Edit the material below so that every "dropdown" becomes "drop-down list", and leave everything else unchanged.
··········
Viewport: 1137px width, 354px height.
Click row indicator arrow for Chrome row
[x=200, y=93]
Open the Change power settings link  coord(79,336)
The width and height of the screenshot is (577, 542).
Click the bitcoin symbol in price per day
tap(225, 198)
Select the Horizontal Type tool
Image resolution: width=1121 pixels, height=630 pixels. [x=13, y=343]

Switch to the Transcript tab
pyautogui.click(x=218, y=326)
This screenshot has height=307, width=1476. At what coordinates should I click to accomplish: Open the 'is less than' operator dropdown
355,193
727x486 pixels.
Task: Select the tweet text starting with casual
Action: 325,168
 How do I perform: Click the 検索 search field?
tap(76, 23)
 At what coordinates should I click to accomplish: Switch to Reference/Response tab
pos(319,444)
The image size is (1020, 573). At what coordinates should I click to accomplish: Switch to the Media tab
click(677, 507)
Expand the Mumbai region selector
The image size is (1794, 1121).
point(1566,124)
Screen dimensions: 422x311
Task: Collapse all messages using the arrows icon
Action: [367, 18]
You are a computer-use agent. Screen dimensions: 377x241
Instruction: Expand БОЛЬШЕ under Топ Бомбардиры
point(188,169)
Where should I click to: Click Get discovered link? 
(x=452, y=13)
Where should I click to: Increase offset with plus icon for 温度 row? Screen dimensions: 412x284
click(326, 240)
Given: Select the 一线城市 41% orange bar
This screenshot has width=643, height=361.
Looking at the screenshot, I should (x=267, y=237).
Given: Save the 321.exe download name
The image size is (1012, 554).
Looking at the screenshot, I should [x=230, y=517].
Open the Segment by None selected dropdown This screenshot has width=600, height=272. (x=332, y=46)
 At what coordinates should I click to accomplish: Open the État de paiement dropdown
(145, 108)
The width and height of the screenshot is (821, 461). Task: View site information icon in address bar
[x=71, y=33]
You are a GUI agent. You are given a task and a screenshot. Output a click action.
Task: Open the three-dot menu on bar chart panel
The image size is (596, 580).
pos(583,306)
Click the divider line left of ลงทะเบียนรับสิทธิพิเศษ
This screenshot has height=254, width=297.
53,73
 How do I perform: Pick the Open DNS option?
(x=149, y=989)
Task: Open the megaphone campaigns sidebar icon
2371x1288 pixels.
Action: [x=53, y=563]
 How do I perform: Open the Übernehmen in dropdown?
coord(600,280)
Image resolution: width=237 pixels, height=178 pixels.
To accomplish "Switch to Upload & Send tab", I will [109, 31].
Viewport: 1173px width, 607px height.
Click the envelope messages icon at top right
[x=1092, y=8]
··········
■ **Full answer**
Viewport: 1137px width, 354px height.
Click row indicator arrow for Chrome row
[x=200, y=93]
Open the Change power settings link  coord(79,336)
The width and height of the screenshot is (577, 542).
Click the bitcoin symbol in price per day
tap(225, 198)
Select the Horizontal Type tool
Image resolution: width=1121 pixels, height=630 pixels. [x=13, y=343]

Switch to the Transcript tab
pyautogui.click(x=218, y=326)
This screenshot has height=307, width=1476. At what coordinates should I click to accomplish: Open the 'is less than' operator drop-down list
355,193
727x486 pixels.
Task: Select the tweet text starting with casual
Action: 325,168
 How do I perform: Click the 検索 search field?
tap(76, 23)
 At what coordinates should I click to accomplish: Switch to Reference/Response tab
pos(319,444)
The image size is (1020, 573). At what coordinates should I click to accomplish: Switch to the Media tab
click(677, 507)
Expand the Mumbai region selector
The image size is (1794, 1121).
point(1566,124)
Screen dimensions: 422x311
Task: Collapse all messages using the arrows icon
Action: [367, 18]
You are a computer-use agent. Screen dimensions: 377x241
Instruction: Expand БОЛЬШЕ under Топ Бомбардиры
point(188,169)
Where should I click to: Click Get discovered link? 
(x=452, y=13)
Where should I click to: Increase offset with plus icon for 温度 row? Screen dimensions: 412x284
click(326, 240)
Given: Select the 一线城市 41% orange bar
This screenshot has width=643, height=361.
Looking at the screenshot, I should (x=267, y=237).
Given: Save the 321.exe download name
The image size is (1012, 554).
Looking at the screenshot, I should [x=230, y=517].
Open the Segment by None selected drop-down list This screenshot has width=600, height=272. (x=332, y=46)
 At what coordinates should I click to accomplish: Open the État de paiement drop-down list
(145, 108)
The width and height of the screenshot is (821, 461). Task: View site information icon in address bar
[x=71, y=33]
You are a GUI agent. You are given a task and a screenshot. Output a click action.
Task: Open the three-dot menu on bar chart panel
The image size is (596, 580).
pos(583,306)
Click the divider line left of ลงทะเบียนรับสิทธิพิเศษ
This screenshot has height=254, width=297.
53,73
 How do I perform: Pick the Open DNS option?
(x=149, y=989)
Task: Open the megaphone campaigns sidebar icon
2371x1288 pixels.
Action: [x=53, y=563]
 How do I perform: Open the Übernehmen in drop-down list?
coord(600,280)
Image resolution: width=237 pixels, height=178 pixels.
To accomplish "Switch to Upload & Send tab", I will [109, 31].
Viewport: 1173px width, 607px height.
Click the envelope messages icon at top right
[x=1092, y=8]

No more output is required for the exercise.